A bladed turbine 43, with an rf transmitter thereattached, may be arranged at for example, a lower end of the tool assembly 38, as represented in FIG. 4, so as to measure and transmit fluid flow rate data at that juncture in the tubing string 40, or to generate electricity for adjacent sensing systems and communicate with a lower plunger 36, and/or with an upper plunger 37. The dual plungers 36 and 37 in one preferred embodiment, may have contact and parameter sensors 51 as part of an rf transmission systems 45 therein, each with an antenna 46, to transmit data to an antenna 47 on the staging tool 38 for status determination and re-transmission to a surface rf control receiver 49, when these dual plungers 36 and 37 arrive at their respective end points, i.e., the bottom of the well and the upper end of the well 40, or in contact with the staging tool 38, as well as other well operating parameters, as represented in FIG. 4.
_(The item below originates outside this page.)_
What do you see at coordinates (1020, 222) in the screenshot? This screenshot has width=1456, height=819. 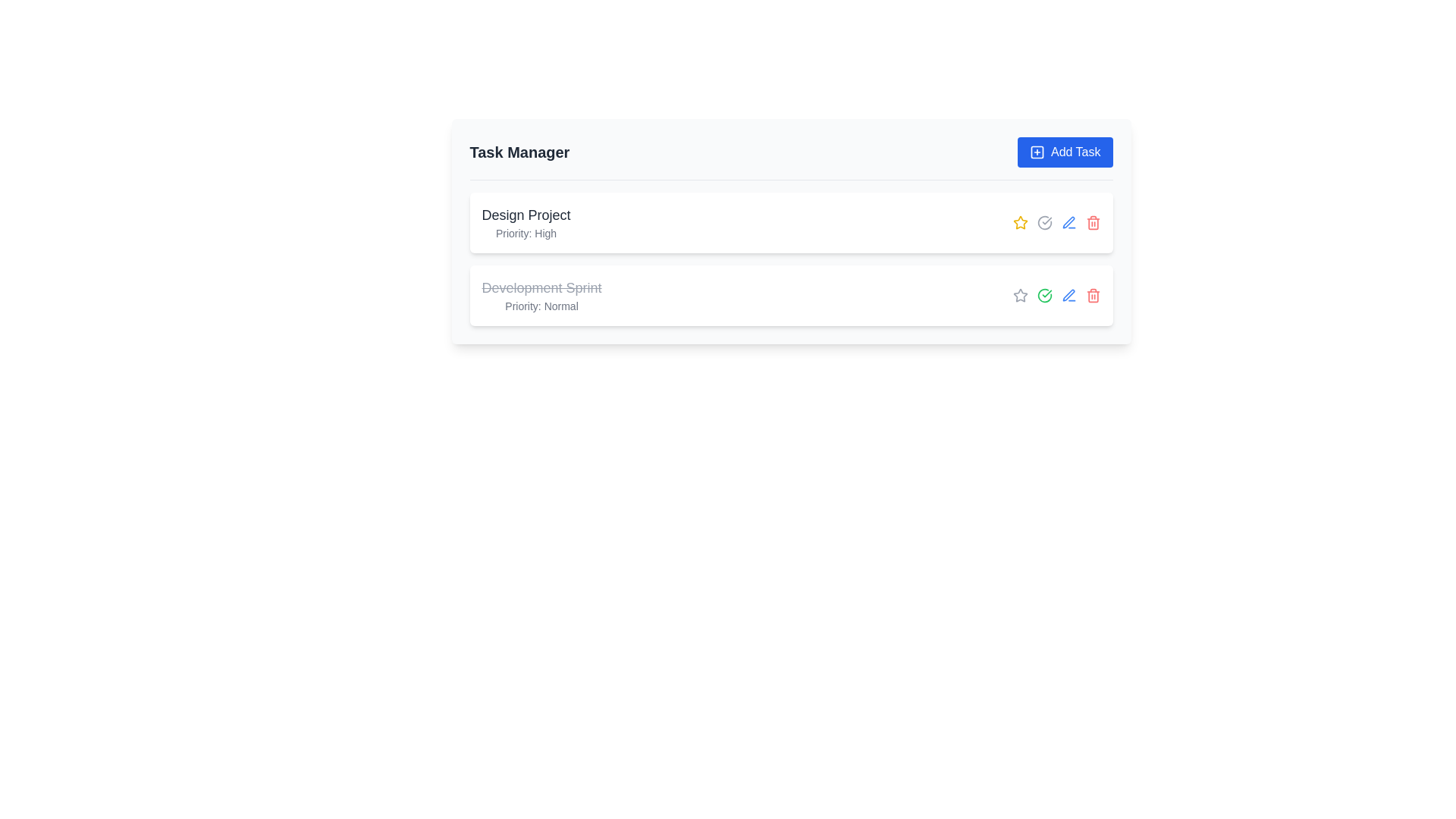 I see `the star button located in the upper task entry of the interface to mark the associated task as important` at bounding box center [1020, 222].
The representation shown in FIG. 5 depicts the application of a wireline rig 50 which is typically a truck mounted device operating a cable 51 that is lowered into the well and used to place or extract tools, among other uses. Retrieval would involve opening access to the well through the lubricator 30 and lowering the retrieval tool 52 to the location of the staging tool seal assembly 38, after the upper plunger 37 has been removed. The retrieval tool 52 engages the fishing neck of the staging tool seal assembly and applies an upward force to remove the entire tool from the well.
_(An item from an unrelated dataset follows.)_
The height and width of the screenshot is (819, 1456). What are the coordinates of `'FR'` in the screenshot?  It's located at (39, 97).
During such upward (or downward) force, the elastomeric seal assembly 18 is hence protectively covered/uncovered by the articulatable relationship of the seal retractor cup 19 and the retaining sleeve 20 effecting radial displacement, i.e. radial expansion/radial contraction of the seal 18 towards and away from sealing (and wearing) engagement of the walls of the well's tubing. It is to be noted that other embodiments of this concept may include pressurizable/depressurizable annular seals, pivotable swinging of annular seal members or the like.
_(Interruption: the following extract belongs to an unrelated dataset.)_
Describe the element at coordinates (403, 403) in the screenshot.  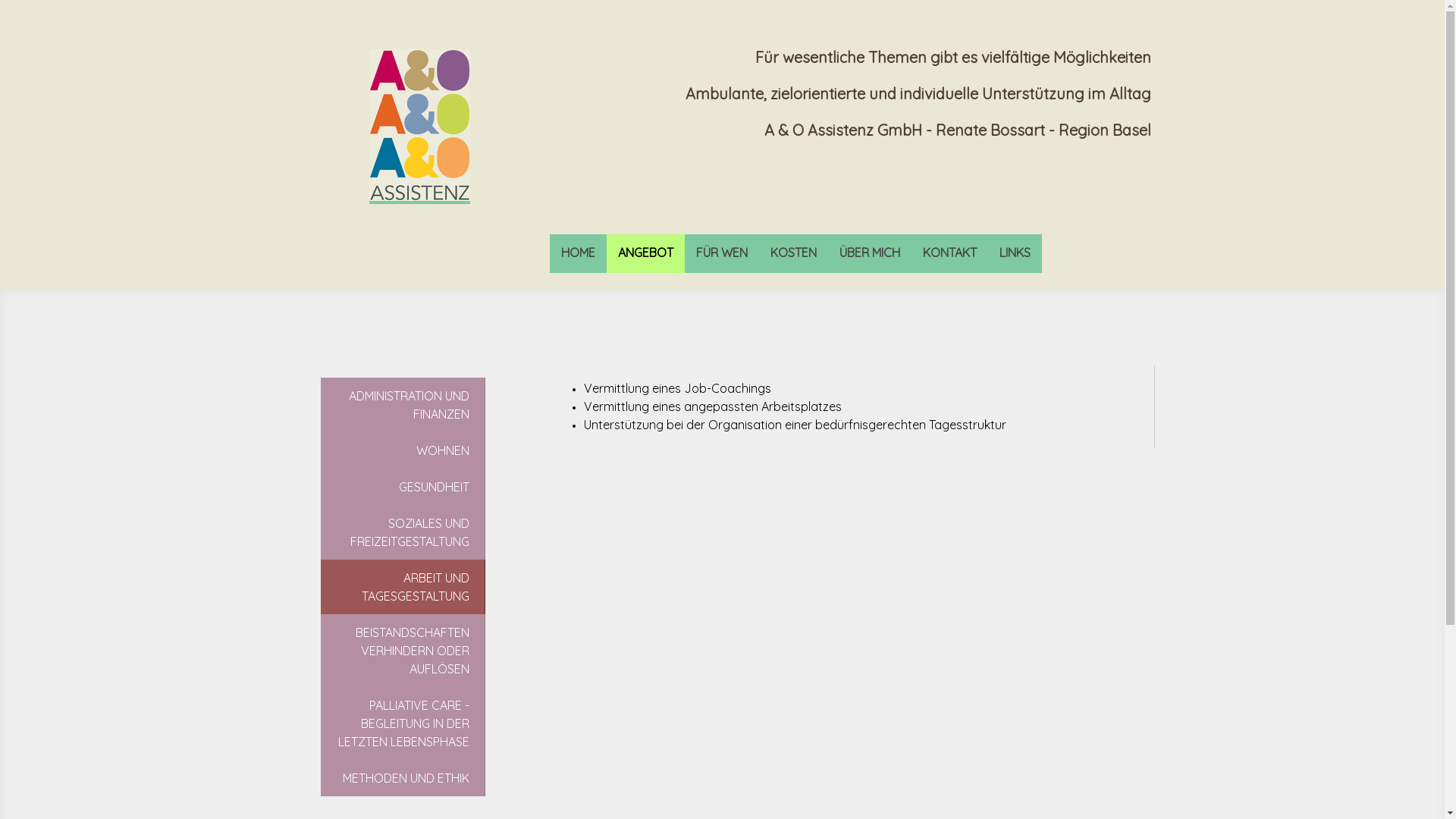
I see `'ADMINISTRATION UND FINANZEN'` at that location.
The operation of the staging tool system relates to the tool run in the well with the sleeve covering the sealing elements protecting them from the tubing wall. When the staging tool is set, the tubing and/or collar stop sets first and then with further jarring down on the staging tool, with the jars on the running tool, it operates to move the sleeve lower exposing the elastomer seals. On retrieval of the staging tool, the pulling tool is set down on top of the fishing neck. Overshot dogs on the pulling tool engage the fishing neck of the staging tool and pulling up the fishing neck of the staging tool exposes an equalizing hole, whereby the pressure above the elastomeric seals is equalized with the pressure below the seals. By further pulling up on the fishing neck of the staging tool after the pressures are equalized, the seal retaining sleeve moves upwardly compressing and enclosing the elastomer seals. Once the retaining sleeve is all the way in its “up” position, then the tubing or collar stop is permitted to release and the entire tool may be lifted out of the well hole.